TASK BRIEF: Find the lines below in which the string "Choose" occurs. Copy each one.
·····
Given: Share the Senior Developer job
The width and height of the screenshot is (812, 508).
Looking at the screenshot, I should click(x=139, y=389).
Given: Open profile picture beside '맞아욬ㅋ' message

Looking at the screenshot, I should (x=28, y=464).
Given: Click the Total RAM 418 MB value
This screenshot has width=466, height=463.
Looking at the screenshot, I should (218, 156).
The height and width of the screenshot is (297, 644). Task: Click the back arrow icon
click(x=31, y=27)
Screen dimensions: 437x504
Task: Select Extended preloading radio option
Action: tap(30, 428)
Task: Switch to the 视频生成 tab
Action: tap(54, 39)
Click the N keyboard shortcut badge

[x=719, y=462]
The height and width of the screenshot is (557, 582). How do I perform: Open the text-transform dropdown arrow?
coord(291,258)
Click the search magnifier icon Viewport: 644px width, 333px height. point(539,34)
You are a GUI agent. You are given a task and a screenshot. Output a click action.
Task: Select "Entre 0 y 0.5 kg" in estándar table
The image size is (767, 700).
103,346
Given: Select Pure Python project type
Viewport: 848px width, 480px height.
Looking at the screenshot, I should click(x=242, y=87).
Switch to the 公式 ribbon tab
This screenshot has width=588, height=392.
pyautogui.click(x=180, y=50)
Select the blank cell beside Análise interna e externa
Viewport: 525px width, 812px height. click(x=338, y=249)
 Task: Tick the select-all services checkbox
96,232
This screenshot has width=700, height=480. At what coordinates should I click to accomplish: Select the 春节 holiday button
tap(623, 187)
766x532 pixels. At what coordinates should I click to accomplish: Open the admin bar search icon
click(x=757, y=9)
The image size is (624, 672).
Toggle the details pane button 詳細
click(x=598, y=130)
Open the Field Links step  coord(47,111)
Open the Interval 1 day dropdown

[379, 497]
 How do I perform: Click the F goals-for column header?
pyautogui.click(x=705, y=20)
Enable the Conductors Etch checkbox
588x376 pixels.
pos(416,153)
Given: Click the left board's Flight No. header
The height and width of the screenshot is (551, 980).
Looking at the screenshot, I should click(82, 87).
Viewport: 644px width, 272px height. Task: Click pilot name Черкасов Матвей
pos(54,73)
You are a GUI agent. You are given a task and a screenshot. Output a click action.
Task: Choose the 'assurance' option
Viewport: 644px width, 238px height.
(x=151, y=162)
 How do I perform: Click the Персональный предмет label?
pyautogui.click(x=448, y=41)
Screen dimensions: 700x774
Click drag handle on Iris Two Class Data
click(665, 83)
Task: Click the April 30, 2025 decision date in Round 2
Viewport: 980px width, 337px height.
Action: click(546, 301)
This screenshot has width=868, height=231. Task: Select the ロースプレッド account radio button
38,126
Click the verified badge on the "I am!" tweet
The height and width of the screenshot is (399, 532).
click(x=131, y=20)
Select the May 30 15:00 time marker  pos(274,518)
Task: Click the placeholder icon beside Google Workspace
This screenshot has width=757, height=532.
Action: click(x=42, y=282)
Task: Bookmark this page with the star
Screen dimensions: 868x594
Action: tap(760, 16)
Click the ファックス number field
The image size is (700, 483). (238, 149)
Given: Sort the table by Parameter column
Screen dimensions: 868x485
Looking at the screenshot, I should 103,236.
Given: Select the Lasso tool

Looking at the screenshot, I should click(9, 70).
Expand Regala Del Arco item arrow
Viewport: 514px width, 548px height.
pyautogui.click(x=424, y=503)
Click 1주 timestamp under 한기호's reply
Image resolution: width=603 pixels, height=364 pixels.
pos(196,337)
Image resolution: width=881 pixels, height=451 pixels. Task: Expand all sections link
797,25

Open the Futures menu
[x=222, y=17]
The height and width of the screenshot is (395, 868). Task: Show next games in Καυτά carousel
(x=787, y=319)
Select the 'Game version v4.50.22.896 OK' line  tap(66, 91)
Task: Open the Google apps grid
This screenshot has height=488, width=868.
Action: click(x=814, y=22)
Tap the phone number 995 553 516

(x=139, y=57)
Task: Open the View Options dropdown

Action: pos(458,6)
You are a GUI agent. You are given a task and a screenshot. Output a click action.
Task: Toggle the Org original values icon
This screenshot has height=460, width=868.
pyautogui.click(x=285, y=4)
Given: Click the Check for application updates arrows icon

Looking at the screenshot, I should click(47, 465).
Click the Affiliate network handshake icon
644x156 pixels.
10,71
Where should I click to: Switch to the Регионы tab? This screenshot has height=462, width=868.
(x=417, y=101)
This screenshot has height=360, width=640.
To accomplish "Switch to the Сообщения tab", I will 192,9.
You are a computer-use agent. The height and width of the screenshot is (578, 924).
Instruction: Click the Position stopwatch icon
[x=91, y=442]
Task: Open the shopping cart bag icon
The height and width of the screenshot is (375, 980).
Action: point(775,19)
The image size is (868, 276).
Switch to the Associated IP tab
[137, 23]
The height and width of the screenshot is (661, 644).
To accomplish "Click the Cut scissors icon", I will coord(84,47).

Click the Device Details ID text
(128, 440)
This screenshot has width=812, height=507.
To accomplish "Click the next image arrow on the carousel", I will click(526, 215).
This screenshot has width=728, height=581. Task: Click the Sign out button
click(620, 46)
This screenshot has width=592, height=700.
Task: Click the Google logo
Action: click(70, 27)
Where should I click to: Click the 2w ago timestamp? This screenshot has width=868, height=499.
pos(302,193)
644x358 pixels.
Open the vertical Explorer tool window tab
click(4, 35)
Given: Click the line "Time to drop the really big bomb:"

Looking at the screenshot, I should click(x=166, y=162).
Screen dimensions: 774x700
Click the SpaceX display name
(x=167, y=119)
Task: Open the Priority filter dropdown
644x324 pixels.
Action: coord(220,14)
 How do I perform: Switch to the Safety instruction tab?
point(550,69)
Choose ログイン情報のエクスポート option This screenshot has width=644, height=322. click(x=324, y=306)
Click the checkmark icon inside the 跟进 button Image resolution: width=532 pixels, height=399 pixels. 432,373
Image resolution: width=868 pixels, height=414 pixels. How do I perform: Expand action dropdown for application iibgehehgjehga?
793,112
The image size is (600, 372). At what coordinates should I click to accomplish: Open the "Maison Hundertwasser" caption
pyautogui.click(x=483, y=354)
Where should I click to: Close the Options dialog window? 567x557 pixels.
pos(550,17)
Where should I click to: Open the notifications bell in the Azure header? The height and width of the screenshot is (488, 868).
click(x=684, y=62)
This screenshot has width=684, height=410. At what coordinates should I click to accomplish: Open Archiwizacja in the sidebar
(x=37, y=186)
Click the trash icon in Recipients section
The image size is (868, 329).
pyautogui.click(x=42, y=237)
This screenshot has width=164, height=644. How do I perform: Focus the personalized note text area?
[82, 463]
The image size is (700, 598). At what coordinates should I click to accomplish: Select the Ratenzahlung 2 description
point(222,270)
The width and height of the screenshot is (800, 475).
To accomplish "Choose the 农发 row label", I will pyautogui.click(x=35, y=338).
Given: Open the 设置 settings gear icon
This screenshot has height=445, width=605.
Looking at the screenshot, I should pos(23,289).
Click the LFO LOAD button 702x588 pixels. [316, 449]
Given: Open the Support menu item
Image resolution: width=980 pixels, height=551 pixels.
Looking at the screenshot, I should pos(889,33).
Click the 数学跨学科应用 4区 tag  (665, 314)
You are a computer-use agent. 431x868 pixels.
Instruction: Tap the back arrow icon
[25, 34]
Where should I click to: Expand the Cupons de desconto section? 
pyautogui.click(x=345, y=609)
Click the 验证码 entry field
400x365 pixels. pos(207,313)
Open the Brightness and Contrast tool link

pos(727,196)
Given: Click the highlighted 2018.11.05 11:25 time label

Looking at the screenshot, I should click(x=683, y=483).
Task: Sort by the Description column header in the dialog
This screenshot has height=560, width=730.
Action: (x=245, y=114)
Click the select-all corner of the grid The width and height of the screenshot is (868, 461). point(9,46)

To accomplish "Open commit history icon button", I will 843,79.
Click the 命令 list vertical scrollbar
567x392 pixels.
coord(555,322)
·····
ANSWER SPACE:
Task: Choose the 'assurance' option
Choose ログイン情報のエクスポート option This screenshot has width=644, height=322. click(x=324, y=306)
To accomplish "Choose the 农发 row label", I will pyautogui.click(x=35, y=338).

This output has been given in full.